NOWY KLIMCZAK JUŻ W SPRZEDAŻY !

Właśnie dotarła do mnie, już wcześniej na tych "łamach: zapowiadana książeczka Zbigniewa Klimczaka pt. ŻEGLARSTWO ŚRÓDLĄDOWE DLA POCZĄTKUJĄCYCH - wydanie II zaktualizowane. Do tego z tak podbijajacą mi bębenka dedykacją, że wstydzę się ją ujawnić.
Jak tytuł uprzedza - jest to książeczka dla początkujących, czyli dla waszych dzieci, wnucząt, siostrzeńców, bratanków.... Oczywiście nie dla Waszych Pań, które wszystko lepiej wiedzą, potrafią i ... przewidują :-)
Książeczka jest "compact" w formacie kieszonkowym (120 x 170 mm) i formie tekstowej. Z przyjemnością chwalę Autora, że porzucił nawiązywanie do jakiegokolwiek "programu szkoleniowego" - przedstawiając swój własny zestaw informacji, które w jego ocenie są najważniejsze. A że Zbyszek umie odróżniać sprawy ważne od nieważnych - książeczka jest "brykiem" z jego wieloletniego doświadczenia.

***

#### Zadania:
- 1) Oceń, czy zdania (a), (b) i (c) zgadzają się z tekstem o książce żeglarskiej. Przy każdym odpowiedz „tak” albo „nie” i przytocz dokładnie rozstrzygające słowa tekstu: (a) Książeczka ma wymiary 120 x 170 mm. (b) Autor oparł książeczkę na programie szkoleniowym. (c) Jest to pierwsze wydanie książeczki.
- 2) Przepisz wiernie fragment tekstu o książce żeglarskiej od słów „NOWY KLIMCZAK JUŻ” do słów „się ją ujawnić.”.
Dane nie odgrywają tu żadnej roli.

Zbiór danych

***

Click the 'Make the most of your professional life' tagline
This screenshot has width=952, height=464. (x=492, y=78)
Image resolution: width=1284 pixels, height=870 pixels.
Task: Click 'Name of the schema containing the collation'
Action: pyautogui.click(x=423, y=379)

***

#### Odpowiedzi:
- 1)
(a) Tak: „w formacie kieszonkowym (120 x 170 mm)”.
(b) Nie: „porzucił nawiązywanie do jakiegokolwiek "programu szkoleniowego"”.
(c) Nie: „wydanie II zaktualizowane”.

- 2)
NOWY KLIMCZAK JUŻ W SPRZEDAŻY !

Właśnie dotarła do mnie, już wcześniej na tych "łamach: zapowiadana książeczka Zbigniewa Klimczaka pt. ŻEGLARSTWO ŚRÓDLĄDOWE DLA POCZĄTKUJĄCYCH - wydanie II zaktualizowane. Do tego z tak podbijajacą mi bębenka dedykacją, że wstydzę się ją ujawnić.